We know that PaaP can work, because it has worked. Tesla, for example, applied this approach and reduced capital expenditure in its fifth gigafactory plant, in Texas, by 60 percent compared to its first in Nevada, while cutting its time to market by more than half. Tesla’s strategic moves include setting up in-house engineering, procurement and construction contracts to reduce costs and accelerate build times, and collaborating across disciplines and teams amongst senior management. Additionally, Tesla vertically integrated its supply chain by establishing its own lithium refinery plants, thereby securing access to cost-competitive raw materials, which is vital during shortages. Telsa also cultivates a "challenge everything" culture that enables agile practices, supported by a capable SWAT team and engaged management. This strategy helped Tesla become an efficient and flexible large-scale manufacturer.

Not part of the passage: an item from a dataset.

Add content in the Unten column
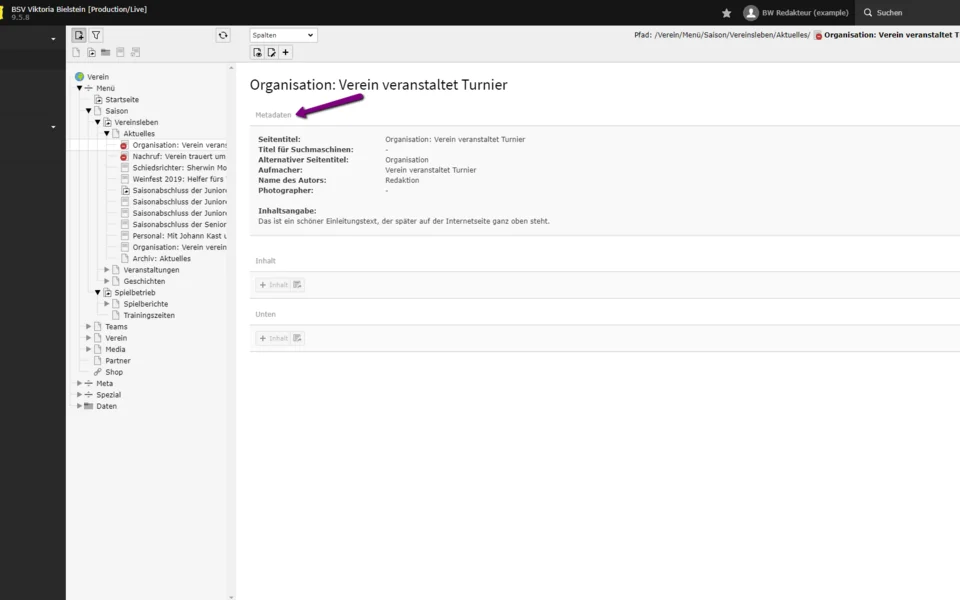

Companies wanting to transform using PaaP can use these three perspectives:
Adopt a fast-paced, highly ambitious operating model. Six key elements can be considered: having bold targets from the outset; making sure that problem solving is fast and focused and that management are fully engaged; having the right team structure and staffing when moving from one project to another; adopting digital technologies and agile ways of working to execute projects innovatively; having a SWAT team to enable improvement across projects; and finally fostering a culture that gives rise to continuous learning and a can-do mindset.
Identify a project’s baseline needs and look to increase its value. This follows a methodology that involves establishing ideal cost benchmarks, identifying cost optimization levers, such as design or material changes, and having access to alternative suppliers. Standardizing and modularizing plant components have also proven to be cost-effective, as is investing in advanced digital twin technologies —which can simulate a physical plant from planning through its lifetime. This can significantly improve workflow by optimizing plant design and illustrating trade-offs between design options, while providing transparency on investment risk and return.
Improve efficiency through lean construction, supply chain intelligence and efficient plant operations. Construction delays are common across sectors, often resulting in projects overrunning by six to twelve months. “Lean” construction involves using advanced analytics to produce generative scheduling, which optimizes plans and can save up to 30–50 percent in cost and time. To build an intelligent supply chain, companies could aim to own critical points in the value chain, as Tesla did with its lithium plants. Other companies have chosen to collaborate with their suppliers by entering into equity partnerships and capacity reserve agreements. To improve their operations, companies could use technologies like sensors and advanced analytics. These technologies have shown to improve output and profits by predicting prices better and reducing downtime.
The large-scale deployment of climate-related technologies is essential to meet both regional and global climate goals. Southeast Asia has clear advantages, such as an abundance of natural resources and a productive population, that give it the potential to become a climate tech powerhouse. Embracing the PaaP approach could be a pivotal strategy that enables climate tech businesses in the region to deliver rapidly, cost-effectively and at scale, to help the region meet its climate transition goals.